La historia del Partido Socialista en Álava se escribe con una única palabra: traición.

Traición a sus votantes.

Traición a sus ideas.

Traición a su patrimonio ideológico.

Traición a los alaveses.

Primero fue un apoyo ficticio al Partido Popular durante las dos legislaturas pasadas, forzada por la opinión pública de los ciudadanos constitucionalistas. Durante el tiempo que duró ese falso respaldo en las instituciones alavesas los socialistas, encabezados por don Txarli Prieto, no dudaron en segarle al Partido Popular la hierba bajo los píes, quitándole con una mano lo que le daba con la otra. Las zancadillas fueron constantes, hasta el punto de bloquear la acción de gobierno de los populares para que se quemaran en la encomienda de la gestión foral.

Ahora que la Constitución está muerta y los ciudadanos ocupados en los exabruptos del presidente de Venezuela y las desavenencias matrimoniales de los duques de Lugo, incluido el órgano que está encargado de velar por su salud y vigencia, al Partido Socialista no le faltan arrestos para engordar al nacionalismo en Álava pactando con el PNV los presupuestos de la Diputación alavesa, con lo que tendrá garantizada la mayoría en la Cámara foral.

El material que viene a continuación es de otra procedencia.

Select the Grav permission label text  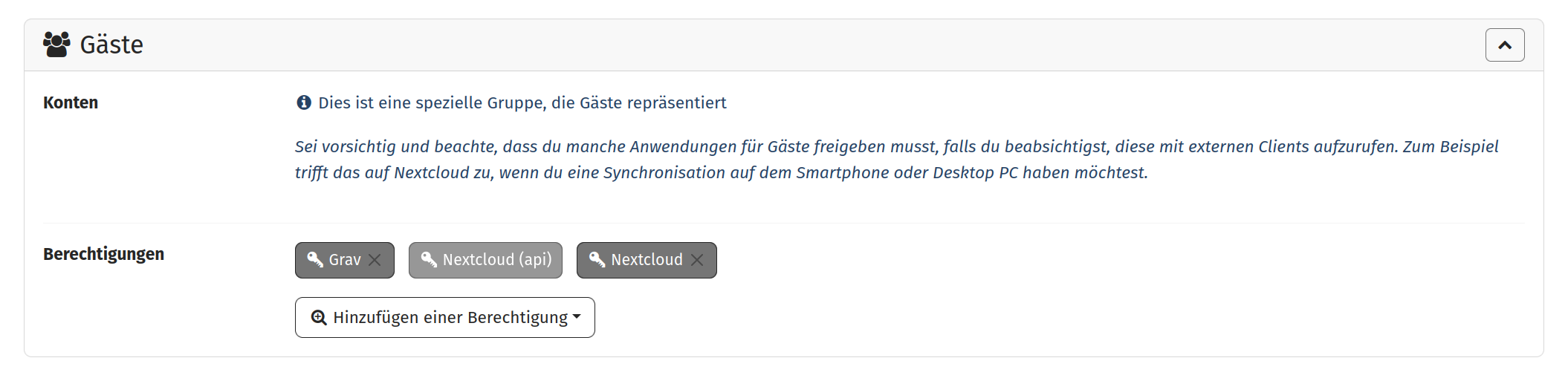[345, 260]
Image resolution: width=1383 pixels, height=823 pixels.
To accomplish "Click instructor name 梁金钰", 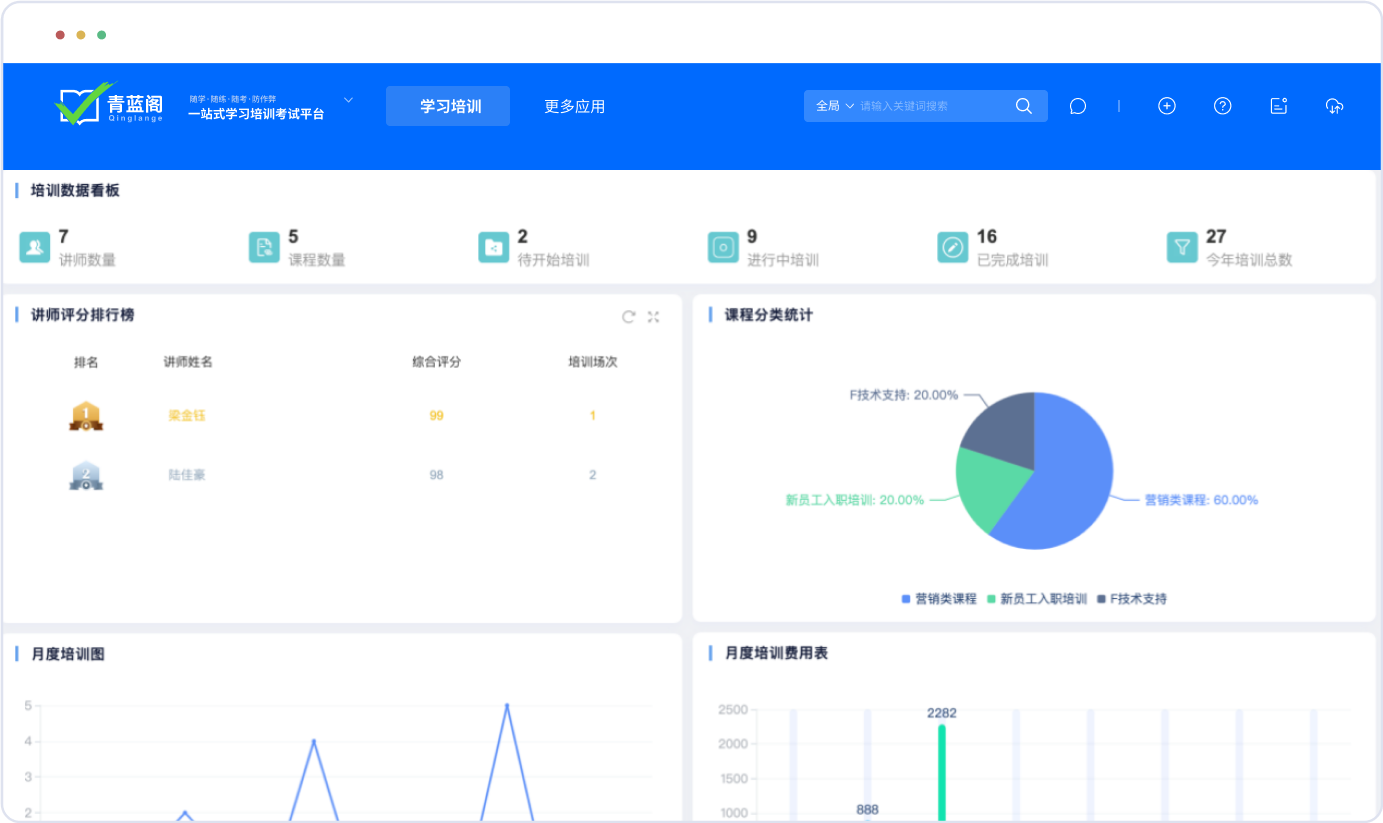I will click(187, 415).
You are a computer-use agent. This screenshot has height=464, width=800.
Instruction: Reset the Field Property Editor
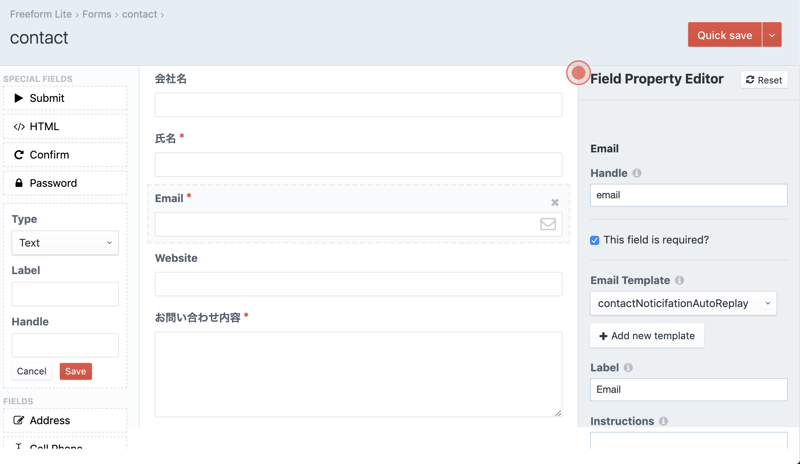click(x=764, y=80)
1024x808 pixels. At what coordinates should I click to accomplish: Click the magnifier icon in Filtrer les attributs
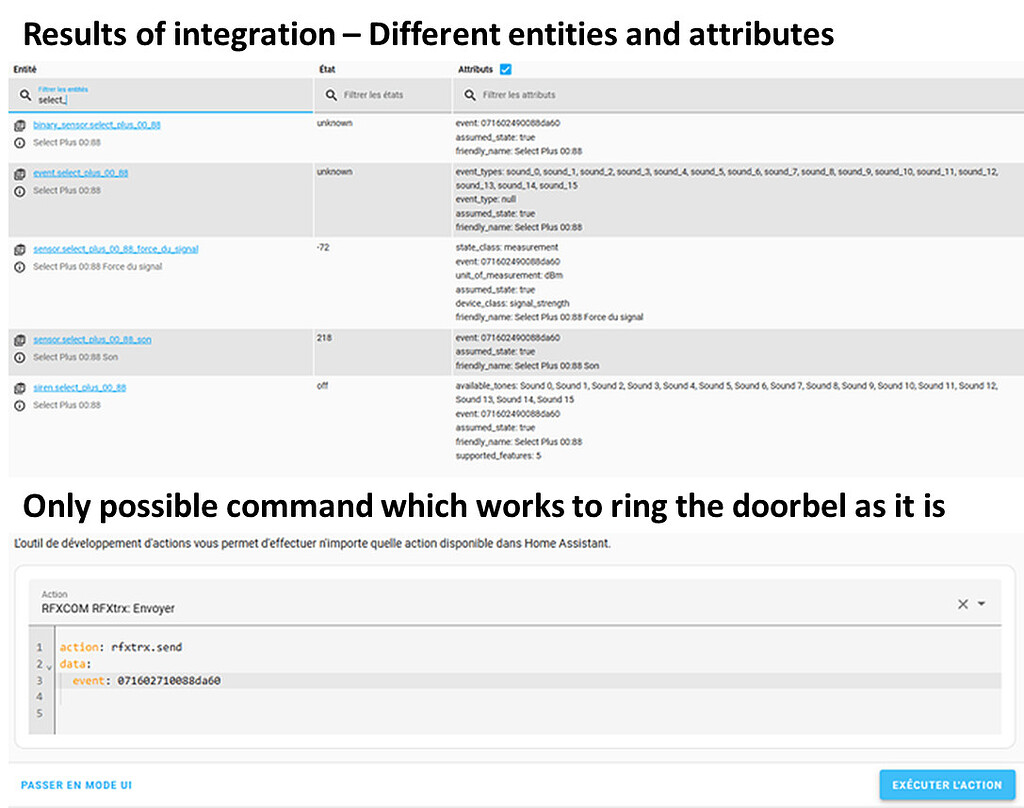click(471, 94)
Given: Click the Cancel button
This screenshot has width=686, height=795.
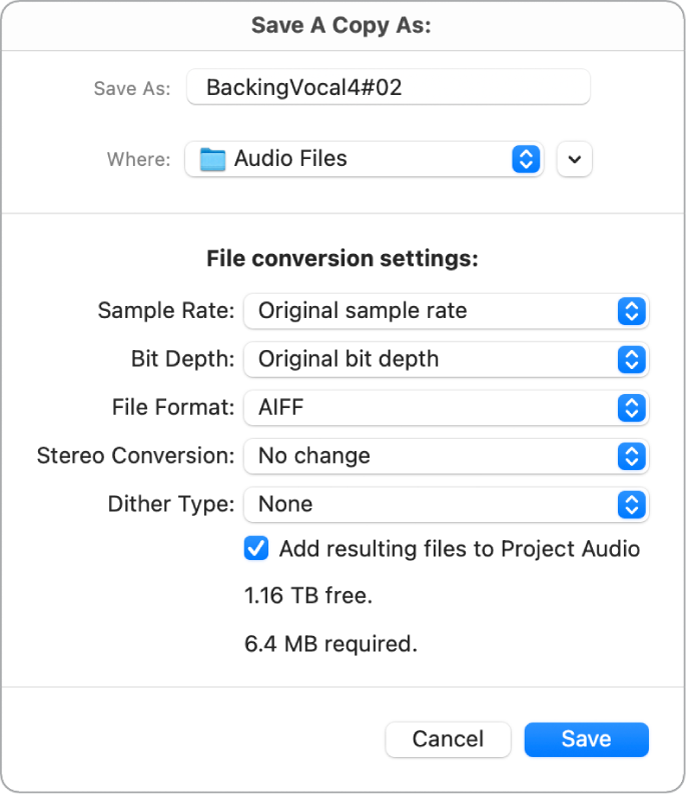Looking at the screenshot, I should 448,739.
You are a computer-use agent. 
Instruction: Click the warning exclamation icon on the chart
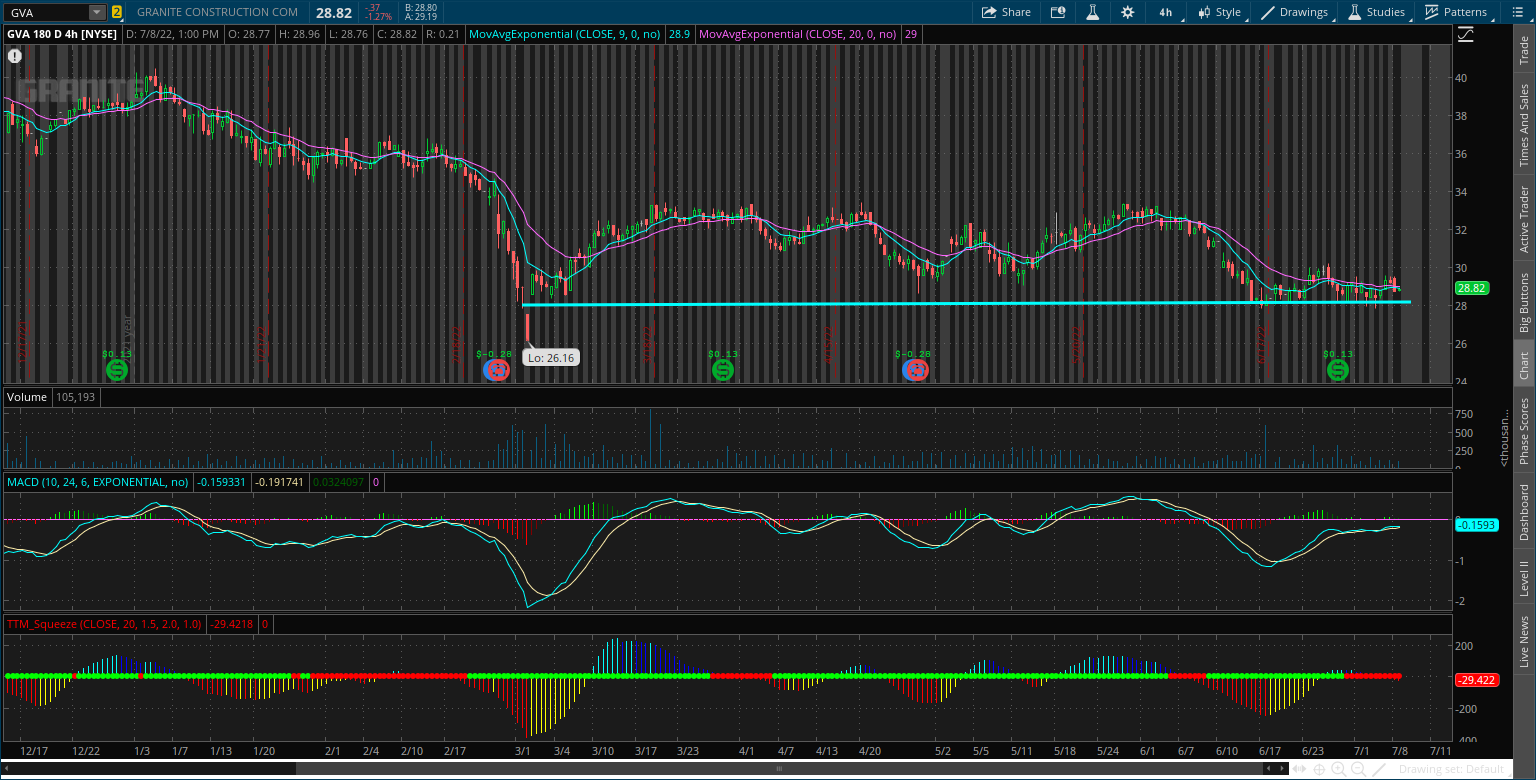click(x=14, y=56)

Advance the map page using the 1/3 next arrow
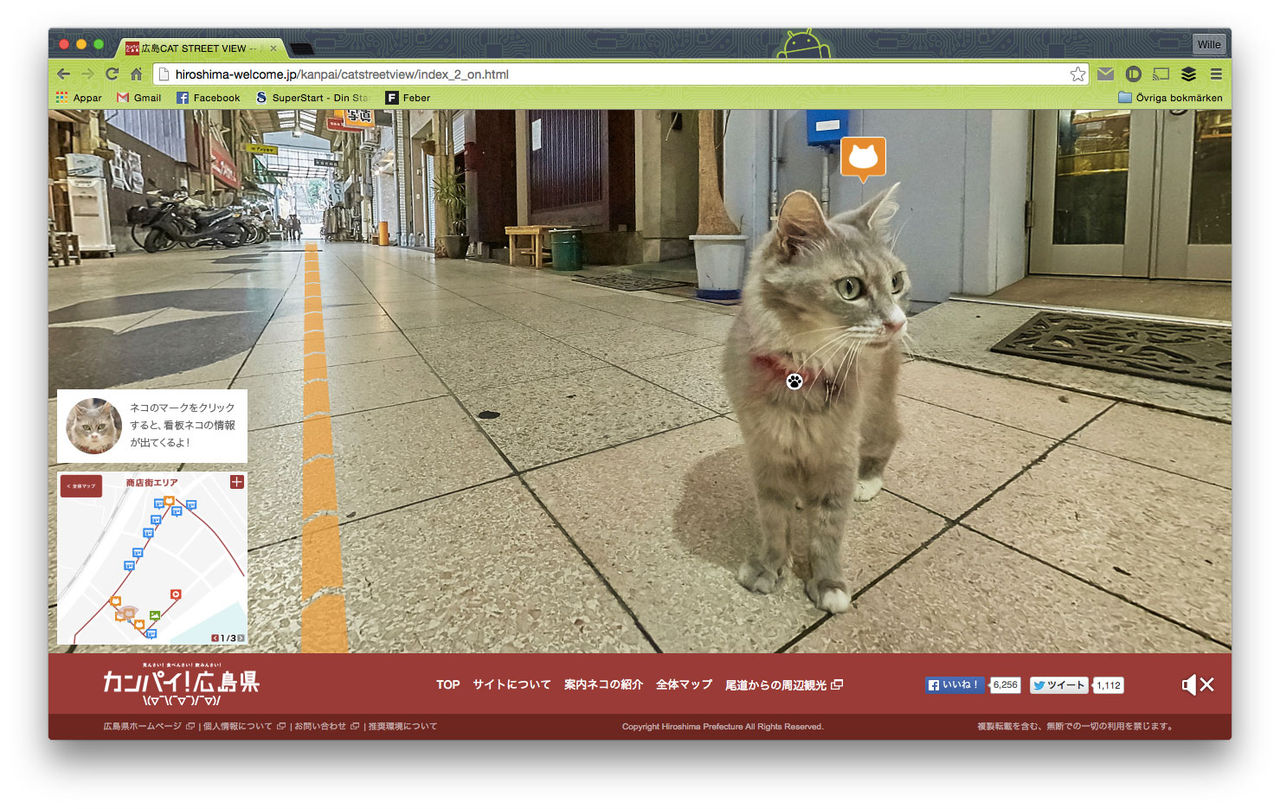coord(241,637)
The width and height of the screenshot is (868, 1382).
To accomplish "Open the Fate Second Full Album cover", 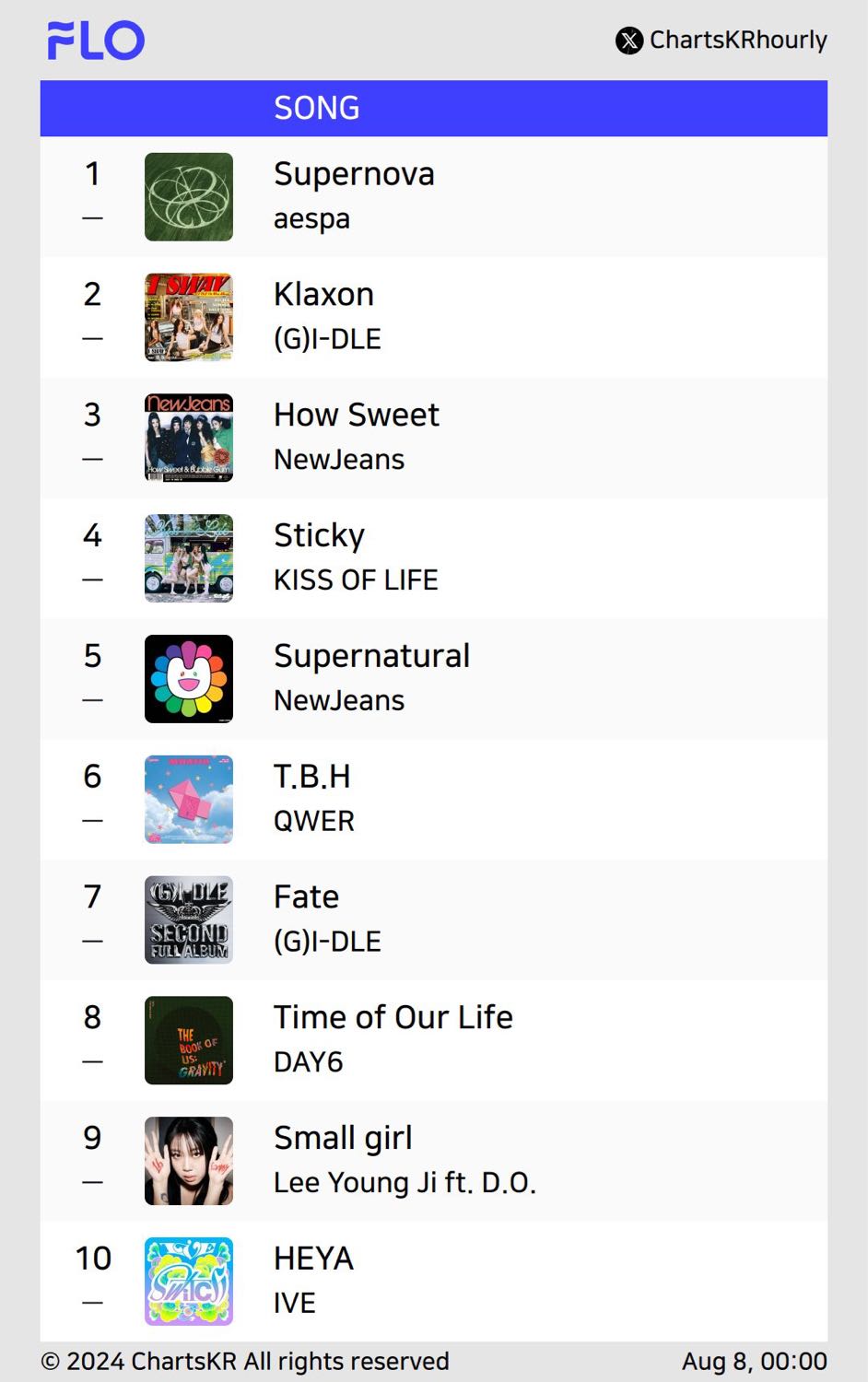I will pyautogui.click(x=189, y=920).
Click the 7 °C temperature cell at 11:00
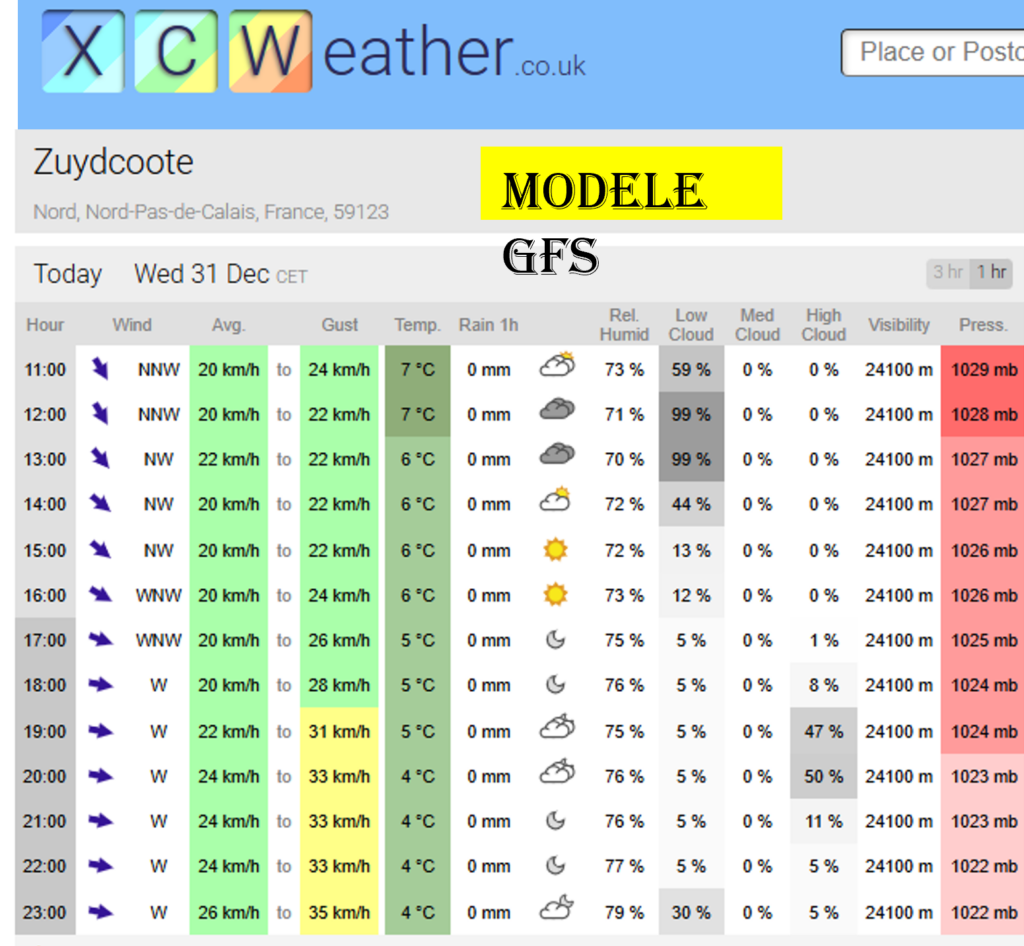The height and width of the screenshot is (946, 1024). (417, 370)
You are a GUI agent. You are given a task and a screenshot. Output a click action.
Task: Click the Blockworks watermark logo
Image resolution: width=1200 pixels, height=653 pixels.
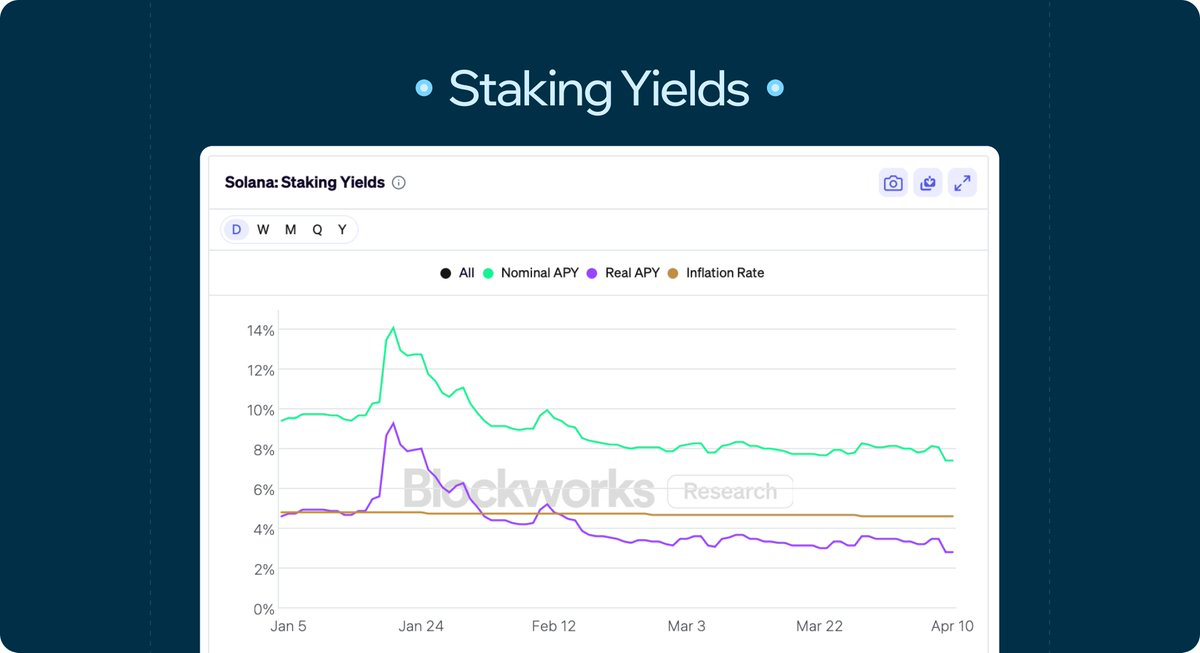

Anteriormente a esta felonía don Txarli Prieto permitió que el PNV, que es la tercera fuerza política en Álava, gobernase la Diputación contraviniendo así la voluntad mayoritaria de los alaveses que han votado a fuerzas no nacionalistas. Y todo esto lo ha hecho cuando se está pergeñando por los nacionalistas un referéndum de autodeterminación, en plena vorágine de apretar las tuercas a los no nacionalistas para imponernos un nacionalismo obligatorio. Este nacionalismo se manifiesta, por ejemplo, en el ataque final a lo poco que queda por liquidar de un sistema educativo vasco no doctrinario y plural. Y también se manifiesta en el acoso lingüístico a la mayoría de la población alavesa que tiene como lengua de comunicación el castellano, impidiendo, por ejemplo, que los alumnos puedan escolarizarse en su lengua materna por voluntad de sus padres.

Se manifiesta también por la degradación del sistema sanitario vasco con una criba del personal sanitario que tiene que pasar por el cedazo del euskera, relegando a los mejores profesionales.

Se manifiesta por el ataque al medio ambiente, con una amenaza brutal a un entorno envidiable desde un punto de vista paisajístico y natural.

Y se manifiesta por el monotema del acoso nacionalista que tiene tantas caras como las vertientes en que se manifiesta la cotidianidad de los ciudadanos.

La historia del socialismo en Álava es muy triste. Es una constante traición a la idiosincrasia de Álava, a los votantes socialistas y a los alaveses en general.

Cuando yo abandoné el Partido Socialista lo tenía claro: no había solución, ni la hay. El Partido Socialista ha defraudado profundamente a los que creemos en la igualdad, en la libertad, en la democracia real y en la justicia social.